Problem requirements
Wherever the string "will" shows up in the data below, copy the whole line.

════

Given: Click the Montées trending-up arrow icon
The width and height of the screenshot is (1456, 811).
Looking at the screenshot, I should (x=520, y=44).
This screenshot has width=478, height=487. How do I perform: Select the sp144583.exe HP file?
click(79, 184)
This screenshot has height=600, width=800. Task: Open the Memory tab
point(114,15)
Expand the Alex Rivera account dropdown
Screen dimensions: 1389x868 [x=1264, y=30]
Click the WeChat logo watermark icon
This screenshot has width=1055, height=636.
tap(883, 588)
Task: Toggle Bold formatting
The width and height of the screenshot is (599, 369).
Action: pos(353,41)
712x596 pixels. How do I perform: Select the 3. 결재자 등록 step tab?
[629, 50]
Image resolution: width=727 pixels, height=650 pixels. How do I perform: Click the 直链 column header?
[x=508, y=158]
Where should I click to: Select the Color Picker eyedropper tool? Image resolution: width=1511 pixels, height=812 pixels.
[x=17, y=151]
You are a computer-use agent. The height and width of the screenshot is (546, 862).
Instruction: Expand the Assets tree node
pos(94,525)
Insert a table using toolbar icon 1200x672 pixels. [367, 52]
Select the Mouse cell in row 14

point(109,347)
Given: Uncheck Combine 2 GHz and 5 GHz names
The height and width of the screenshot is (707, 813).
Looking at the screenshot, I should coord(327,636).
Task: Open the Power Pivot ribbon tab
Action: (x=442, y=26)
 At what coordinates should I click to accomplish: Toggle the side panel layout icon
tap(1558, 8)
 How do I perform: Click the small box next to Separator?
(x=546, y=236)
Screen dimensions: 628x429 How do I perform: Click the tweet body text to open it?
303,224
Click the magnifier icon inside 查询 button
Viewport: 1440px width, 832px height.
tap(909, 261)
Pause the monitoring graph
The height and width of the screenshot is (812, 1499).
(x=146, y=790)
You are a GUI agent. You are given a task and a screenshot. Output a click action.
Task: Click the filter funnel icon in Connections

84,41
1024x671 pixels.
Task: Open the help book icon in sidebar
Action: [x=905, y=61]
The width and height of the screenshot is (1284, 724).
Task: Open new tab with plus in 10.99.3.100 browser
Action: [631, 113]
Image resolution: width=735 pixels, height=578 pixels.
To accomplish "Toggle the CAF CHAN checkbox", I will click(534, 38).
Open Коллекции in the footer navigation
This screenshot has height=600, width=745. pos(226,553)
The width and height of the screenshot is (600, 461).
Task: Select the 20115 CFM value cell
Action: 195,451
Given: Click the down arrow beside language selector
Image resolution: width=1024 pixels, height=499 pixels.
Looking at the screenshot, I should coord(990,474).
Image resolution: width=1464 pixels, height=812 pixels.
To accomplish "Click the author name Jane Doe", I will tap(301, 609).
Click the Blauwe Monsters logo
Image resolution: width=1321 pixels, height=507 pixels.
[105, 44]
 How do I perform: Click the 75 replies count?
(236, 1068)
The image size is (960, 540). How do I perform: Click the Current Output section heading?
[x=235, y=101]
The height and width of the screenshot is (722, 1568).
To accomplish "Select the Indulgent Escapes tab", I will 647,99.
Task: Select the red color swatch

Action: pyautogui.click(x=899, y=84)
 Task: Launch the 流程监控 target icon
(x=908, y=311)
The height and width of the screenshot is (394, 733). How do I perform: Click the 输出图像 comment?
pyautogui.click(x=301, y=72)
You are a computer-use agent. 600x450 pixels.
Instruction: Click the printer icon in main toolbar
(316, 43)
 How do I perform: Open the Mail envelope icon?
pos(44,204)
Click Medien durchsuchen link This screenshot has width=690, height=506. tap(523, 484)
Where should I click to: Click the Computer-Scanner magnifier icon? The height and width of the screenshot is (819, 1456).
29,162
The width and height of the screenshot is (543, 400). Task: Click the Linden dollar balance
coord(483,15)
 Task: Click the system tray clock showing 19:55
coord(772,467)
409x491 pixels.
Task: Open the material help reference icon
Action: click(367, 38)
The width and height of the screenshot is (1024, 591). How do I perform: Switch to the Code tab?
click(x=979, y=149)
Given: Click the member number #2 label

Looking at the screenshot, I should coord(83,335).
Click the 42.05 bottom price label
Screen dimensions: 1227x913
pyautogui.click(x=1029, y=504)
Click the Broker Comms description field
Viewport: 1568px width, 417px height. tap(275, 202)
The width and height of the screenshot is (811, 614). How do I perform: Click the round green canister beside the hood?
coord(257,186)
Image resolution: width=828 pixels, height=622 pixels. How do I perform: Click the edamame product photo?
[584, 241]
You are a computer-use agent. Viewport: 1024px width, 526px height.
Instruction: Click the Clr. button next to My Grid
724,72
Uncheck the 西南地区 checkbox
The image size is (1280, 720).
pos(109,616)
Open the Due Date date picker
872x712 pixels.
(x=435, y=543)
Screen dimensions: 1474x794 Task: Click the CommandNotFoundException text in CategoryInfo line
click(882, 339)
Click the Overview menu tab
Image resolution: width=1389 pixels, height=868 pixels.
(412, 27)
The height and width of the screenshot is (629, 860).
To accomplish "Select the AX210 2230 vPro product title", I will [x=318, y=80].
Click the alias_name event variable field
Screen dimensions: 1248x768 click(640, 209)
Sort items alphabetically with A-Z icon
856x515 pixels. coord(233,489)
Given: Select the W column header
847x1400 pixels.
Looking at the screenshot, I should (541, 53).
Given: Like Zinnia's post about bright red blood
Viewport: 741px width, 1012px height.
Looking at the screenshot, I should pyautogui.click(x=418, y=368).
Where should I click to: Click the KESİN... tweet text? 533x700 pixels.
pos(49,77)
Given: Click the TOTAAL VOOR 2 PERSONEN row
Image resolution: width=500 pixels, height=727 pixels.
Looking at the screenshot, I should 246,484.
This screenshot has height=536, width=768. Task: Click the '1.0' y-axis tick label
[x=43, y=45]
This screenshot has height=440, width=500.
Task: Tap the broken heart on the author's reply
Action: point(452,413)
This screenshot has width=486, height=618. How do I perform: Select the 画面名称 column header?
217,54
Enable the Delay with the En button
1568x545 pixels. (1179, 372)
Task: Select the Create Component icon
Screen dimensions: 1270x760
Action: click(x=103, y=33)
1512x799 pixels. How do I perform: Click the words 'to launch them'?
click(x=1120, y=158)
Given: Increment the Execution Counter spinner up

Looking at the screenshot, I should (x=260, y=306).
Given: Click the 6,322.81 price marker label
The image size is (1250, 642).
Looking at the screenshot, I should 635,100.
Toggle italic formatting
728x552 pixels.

════

Expected answer
To accomplish "Toggle the CAF CHAN checkbox", I will click(534, 38).
To accomplish "Click the author name Jane Doe", I will tap(301, 609).
To accomplish "Select the Indulgent Escapes tab", I will 647,99.
To accomplish "Select the AX210 2230 vPro product title", I will [x=318, y=80].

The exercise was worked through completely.